Digital health funding hits lowest level since 2019
But the low levels of funding probably don’t fully explain what happened in the sector last year, report authors Madelyn Knowles and Mihir Somaiya wrote.
Some startups likely looked to extend previous funding rounds, or turned toward unlabeled raises, where rounds aren’t assigned a letter like series A or B. Last year, 44% of deals were unlabeled, Rock Health found.
Silent raises from existing investors also may have helped some startups stay afloat in 2023. But these strategies aren’t long-term fixes.
“For startups continuing forward, these creative financing measures are realistically one-time assists, and can’t be continuously relied upon if additional financing is needed,” Knowles and Somaiya wrote. “Startups that aren’t able to leverage funding to reach the requisite standards of their next deal stage will face tough decisions in 2024.”

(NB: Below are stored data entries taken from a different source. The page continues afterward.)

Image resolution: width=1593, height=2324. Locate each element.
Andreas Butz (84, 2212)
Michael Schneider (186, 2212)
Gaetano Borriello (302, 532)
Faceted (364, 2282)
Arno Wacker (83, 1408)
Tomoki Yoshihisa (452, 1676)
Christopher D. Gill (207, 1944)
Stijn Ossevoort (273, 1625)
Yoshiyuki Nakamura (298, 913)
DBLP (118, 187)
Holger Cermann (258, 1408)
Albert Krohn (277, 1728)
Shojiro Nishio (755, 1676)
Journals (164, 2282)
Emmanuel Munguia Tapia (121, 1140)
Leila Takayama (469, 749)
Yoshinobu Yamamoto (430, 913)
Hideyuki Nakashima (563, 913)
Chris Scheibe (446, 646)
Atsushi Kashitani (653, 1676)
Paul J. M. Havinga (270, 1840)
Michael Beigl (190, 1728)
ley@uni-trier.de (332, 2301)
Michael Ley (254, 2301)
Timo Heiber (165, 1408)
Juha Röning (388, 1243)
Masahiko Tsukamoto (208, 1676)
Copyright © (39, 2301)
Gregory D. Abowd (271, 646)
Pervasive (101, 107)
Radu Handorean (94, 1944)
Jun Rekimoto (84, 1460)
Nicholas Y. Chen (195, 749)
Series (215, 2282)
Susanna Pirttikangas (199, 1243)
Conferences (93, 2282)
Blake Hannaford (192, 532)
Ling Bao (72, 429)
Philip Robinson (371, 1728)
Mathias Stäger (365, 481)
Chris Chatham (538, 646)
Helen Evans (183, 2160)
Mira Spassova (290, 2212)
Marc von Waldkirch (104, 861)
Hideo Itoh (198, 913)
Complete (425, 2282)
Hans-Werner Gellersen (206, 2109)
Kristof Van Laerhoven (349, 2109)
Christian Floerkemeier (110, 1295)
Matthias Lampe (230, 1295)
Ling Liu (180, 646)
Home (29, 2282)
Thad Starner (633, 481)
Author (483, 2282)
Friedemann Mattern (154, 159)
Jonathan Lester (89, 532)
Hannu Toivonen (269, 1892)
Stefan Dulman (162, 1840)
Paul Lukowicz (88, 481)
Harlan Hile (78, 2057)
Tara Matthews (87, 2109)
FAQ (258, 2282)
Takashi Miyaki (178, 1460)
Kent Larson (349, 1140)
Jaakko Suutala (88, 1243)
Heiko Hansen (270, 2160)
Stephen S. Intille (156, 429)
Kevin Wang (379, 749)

Labeled raises could come back next year, as some startups will likely need more substantial raises than they could scoop up in 2023, the report predicted.
M&A will likely pick up too, as startups run low on funds and buyers see opportunities to pick up assets on the cheap. Though industry watchers have been warning about impending consolidation in digital health, Rock Health tracked only 146 announced mergers or acquisitions last year, compared with 190 in 2022.
The public markets may change in 2024 as well. Zero companies completed an IPO last year, but some late-stage companies could make the jump in the coming months.
Other companies that have struggled financially may delist. At least 17% of public digital health companies trading on Nasdaq or the New York Stock Exchange weren’t compliant with rules that require them to consistently trade above $1 per share.
“We may see select startups that have eyed an exit and delayed their debuts finally take the plunge next year, especially those that have achieved strong financials,” Knowles and Somaiya wrote. “With the combined measures of delisting and new IPOs, we expect a recalibration of the private digital health market will result in a stronger and more stable publicly traded cohort in the years ahead.”